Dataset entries
══════════════════════════════

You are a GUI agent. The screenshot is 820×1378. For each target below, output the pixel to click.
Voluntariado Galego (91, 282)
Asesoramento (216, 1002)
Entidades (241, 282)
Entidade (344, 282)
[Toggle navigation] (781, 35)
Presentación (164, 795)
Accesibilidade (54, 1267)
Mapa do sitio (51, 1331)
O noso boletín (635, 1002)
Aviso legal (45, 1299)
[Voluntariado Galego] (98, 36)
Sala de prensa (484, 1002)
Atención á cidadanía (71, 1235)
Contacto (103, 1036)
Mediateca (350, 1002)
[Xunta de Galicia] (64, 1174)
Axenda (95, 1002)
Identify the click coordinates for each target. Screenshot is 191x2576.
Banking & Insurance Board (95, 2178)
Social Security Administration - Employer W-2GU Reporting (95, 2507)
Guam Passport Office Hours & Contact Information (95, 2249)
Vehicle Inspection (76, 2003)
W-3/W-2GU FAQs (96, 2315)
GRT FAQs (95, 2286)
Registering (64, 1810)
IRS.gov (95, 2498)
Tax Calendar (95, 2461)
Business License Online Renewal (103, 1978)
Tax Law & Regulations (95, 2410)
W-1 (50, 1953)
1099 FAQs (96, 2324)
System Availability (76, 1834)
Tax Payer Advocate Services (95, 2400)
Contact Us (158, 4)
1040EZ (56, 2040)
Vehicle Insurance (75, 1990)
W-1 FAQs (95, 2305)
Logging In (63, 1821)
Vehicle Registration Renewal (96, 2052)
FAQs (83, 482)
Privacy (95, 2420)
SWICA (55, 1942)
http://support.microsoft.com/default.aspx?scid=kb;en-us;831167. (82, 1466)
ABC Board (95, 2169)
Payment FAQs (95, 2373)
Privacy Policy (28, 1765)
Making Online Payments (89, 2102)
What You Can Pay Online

══════════════════════════════

## [Task statement]
Please give an exact copy of the entries above, from the line with "W-1 (50, 1953)" down to the line with "ABC Board (95, 2169)", inclusive, and nothing else.

## [Reply]
W-1 (50, 1953)
1099 FAQs (96, 2324)
System Availability (76, 1834)
Tax Payer Advocate Services (95, 2400)
Contact Us (158, 4)
1040EZ (56, 2040)
Vehicle Insurance (75, 1990)
W-1 FAQs (95, 2305)
Logging In (63, 1821)
Vehicle Registration Renewal (96, 2052)
FAQs (83, 482)
Privacy (95, 2420)
SWICA (55, 1942)
http://support.microsoft.com/default.aspx?scid=kb;en-us;831167. (82, 1466)
ABC Board (95, 2169)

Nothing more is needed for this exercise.